Bibliographic record
Abstract
With the highly-visible movements such as #MeToo and #TimesUp there has been increased attention on the role men can play in violence prevention. Locally, we heard from various leaders throughout the violence prevention sector that more men are trying to access local domestic and sexual violence supports and services. Representatives from several agencies and institutions also told us they are experiencing challenges with how to design and offer programs and supports for men, how to create strategies within their organizations to engage and work with men, and how to curate organizational cultures to integrate men into workplaces traditionally dominated by women. In response to these conversations, in 2018, Shift launched a research project to collect information to help identify high-priority and emergent service/capacity gaps related to men’s violence prevention needs with the hope of mobilizing government and community partners to more effectively address these gaps here in Calgary, Alberta.
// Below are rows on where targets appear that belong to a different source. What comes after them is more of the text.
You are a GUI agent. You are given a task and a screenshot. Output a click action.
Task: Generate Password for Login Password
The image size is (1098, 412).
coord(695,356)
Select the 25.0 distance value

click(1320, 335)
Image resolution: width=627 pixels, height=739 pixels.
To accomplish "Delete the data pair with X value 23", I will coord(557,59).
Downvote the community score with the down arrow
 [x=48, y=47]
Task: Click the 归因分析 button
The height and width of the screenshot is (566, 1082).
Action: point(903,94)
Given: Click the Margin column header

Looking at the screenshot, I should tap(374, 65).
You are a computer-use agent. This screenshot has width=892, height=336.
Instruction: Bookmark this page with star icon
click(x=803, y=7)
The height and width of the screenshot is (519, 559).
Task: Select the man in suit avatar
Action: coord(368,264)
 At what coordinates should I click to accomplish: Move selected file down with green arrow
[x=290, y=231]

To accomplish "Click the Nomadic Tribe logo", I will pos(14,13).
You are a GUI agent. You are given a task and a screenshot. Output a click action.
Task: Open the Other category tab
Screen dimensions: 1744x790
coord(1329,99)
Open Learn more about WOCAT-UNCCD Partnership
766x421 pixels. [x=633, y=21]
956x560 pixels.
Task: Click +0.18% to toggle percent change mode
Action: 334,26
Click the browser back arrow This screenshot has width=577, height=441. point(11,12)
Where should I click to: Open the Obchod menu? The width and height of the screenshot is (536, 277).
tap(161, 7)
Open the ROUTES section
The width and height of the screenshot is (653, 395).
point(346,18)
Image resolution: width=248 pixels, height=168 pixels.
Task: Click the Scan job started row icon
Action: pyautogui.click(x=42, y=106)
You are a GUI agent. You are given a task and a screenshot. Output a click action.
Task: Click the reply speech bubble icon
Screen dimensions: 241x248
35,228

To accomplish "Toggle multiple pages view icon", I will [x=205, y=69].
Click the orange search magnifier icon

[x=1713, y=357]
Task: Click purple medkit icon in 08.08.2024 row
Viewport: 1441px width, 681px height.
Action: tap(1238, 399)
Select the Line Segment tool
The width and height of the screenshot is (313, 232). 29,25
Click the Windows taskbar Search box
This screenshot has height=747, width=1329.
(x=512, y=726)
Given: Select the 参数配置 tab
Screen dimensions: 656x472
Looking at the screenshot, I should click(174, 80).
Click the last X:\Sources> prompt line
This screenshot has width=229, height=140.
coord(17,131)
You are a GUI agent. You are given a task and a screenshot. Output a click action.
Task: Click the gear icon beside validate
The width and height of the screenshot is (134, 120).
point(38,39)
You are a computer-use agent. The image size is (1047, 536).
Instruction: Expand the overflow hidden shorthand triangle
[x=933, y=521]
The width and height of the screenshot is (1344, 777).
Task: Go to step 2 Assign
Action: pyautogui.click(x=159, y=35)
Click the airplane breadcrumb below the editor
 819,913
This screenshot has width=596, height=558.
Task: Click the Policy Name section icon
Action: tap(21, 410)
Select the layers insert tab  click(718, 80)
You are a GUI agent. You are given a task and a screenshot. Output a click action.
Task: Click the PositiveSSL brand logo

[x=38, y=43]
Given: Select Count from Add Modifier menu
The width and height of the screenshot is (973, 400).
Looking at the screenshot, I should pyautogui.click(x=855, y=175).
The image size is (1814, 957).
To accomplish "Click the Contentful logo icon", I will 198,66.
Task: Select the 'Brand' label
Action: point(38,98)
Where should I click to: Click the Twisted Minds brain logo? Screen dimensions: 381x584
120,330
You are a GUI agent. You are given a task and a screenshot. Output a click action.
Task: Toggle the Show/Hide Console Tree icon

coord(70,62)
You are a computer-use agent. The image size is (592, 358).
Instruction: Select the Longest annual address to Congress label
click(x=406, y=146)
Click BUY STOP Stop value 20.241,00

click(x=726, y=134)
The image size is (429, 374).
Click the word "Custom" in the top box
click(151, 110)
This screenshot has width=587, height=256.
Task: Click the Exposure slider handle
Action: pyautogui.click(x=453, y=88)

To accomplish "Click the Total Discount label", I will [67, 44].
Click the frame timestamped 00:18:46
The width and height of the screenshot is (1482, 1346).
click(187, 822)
More specifically, the goal of the research project was to better understand who is seeking services, what are these men asking for, and how can the human service sector develop or enhance services to better support their needs while furthering the goal of violence prevention. From June to July 2018, Shift undertook a series of interviews with key individuals working in the Calgary domestic and sexual violence sector to better understand these challenges and to identify possible solutions to more effectively support men across the violence prevention continuum (men as victims, perpetrators, allies, leaders and violence disrupters).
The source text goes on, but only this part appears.